Stride length can also affect your ability to build muscle. If you’re using too long a stride, you run the risk of straining muscles. Many ellipticals allow you to adjust stride length, which can help you to achieve your most effective stride and maximize your workout.

Brands such as Octane also offer lateral ellipticals, designed to provide an even wider range of motion by including two wheels that move the user in a sideways motion. This helps to more closely mimic natural movement and in turn engages more of your muscles, especially the lower body and core.

When it comes to building core muscles, including the abs and obliques, it’s all about maintaining proper posture. This is the group of muscles that help you to maintain balance and if you are slouching, leaning forward or leaning too heavily on your elliptical you won’t be fully engaging these muscles. You need to ensure that you are sitting up straight with your navel pulled in towards your spine. This will help to brace your spine and contract those core muscles.

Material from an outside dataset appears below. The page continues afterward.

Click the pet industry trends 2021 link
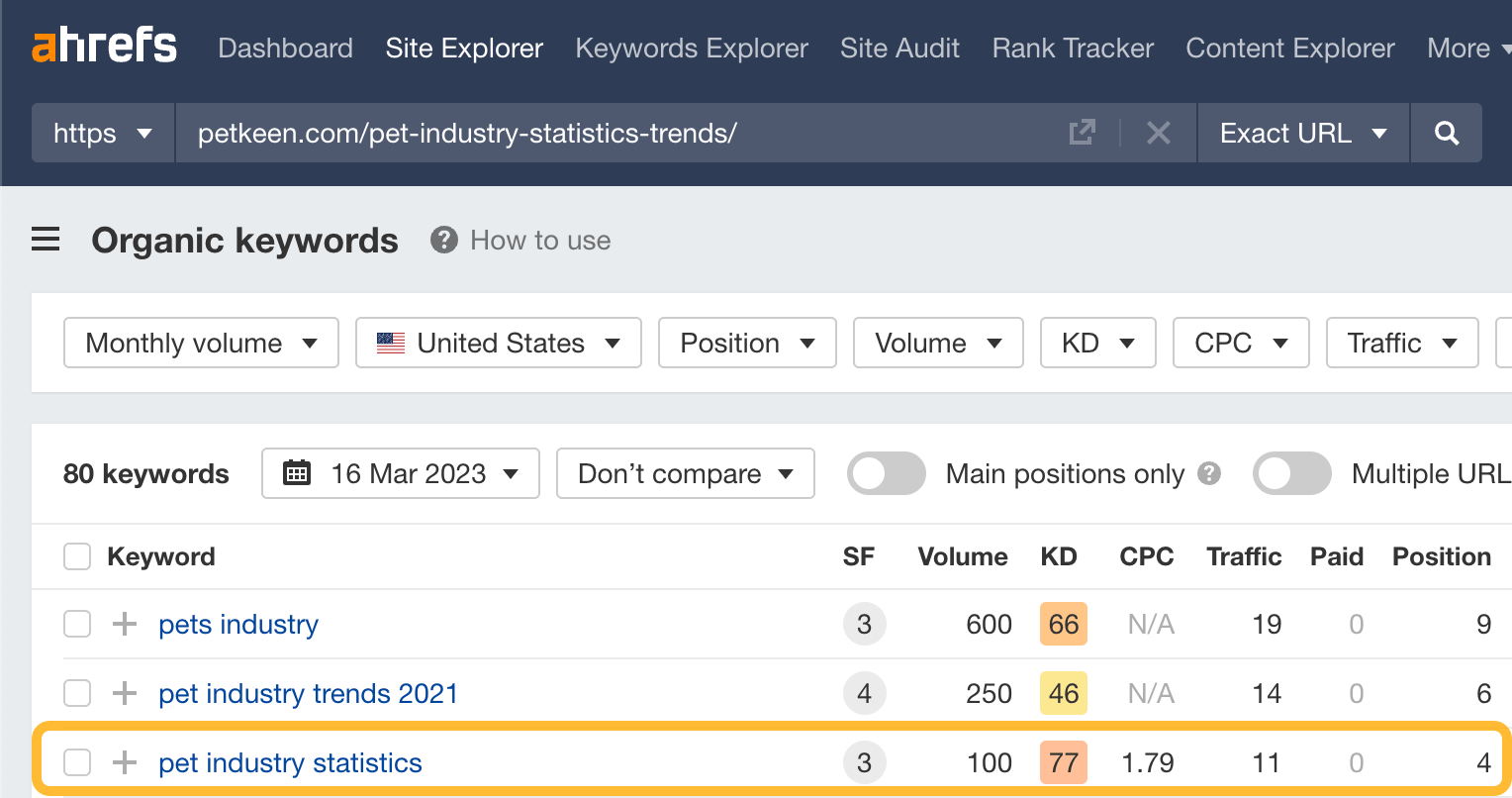 [x=309, y=693]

You can target specific muscles by adjusting your position or pedaling backwards and by using interval training. Also, many ellipticals have a variety of built-in programs, like NordicTrack & Proform’s iFit program, that can mimic the feel of walking or pedaling uphill, which can engage muscles in a similar way as weightlifting.

As you can see, if you’re asking what muscles does the elliptical work, clearly the answer is all of them…provided it is used properly!

So, do ellipticals build muscle? The evidence says they do. When put to proper use, an elliptical provides a quality aerobic workout, which studies show can result in muscle hypertrophy, one of the sure signs of muscle growth.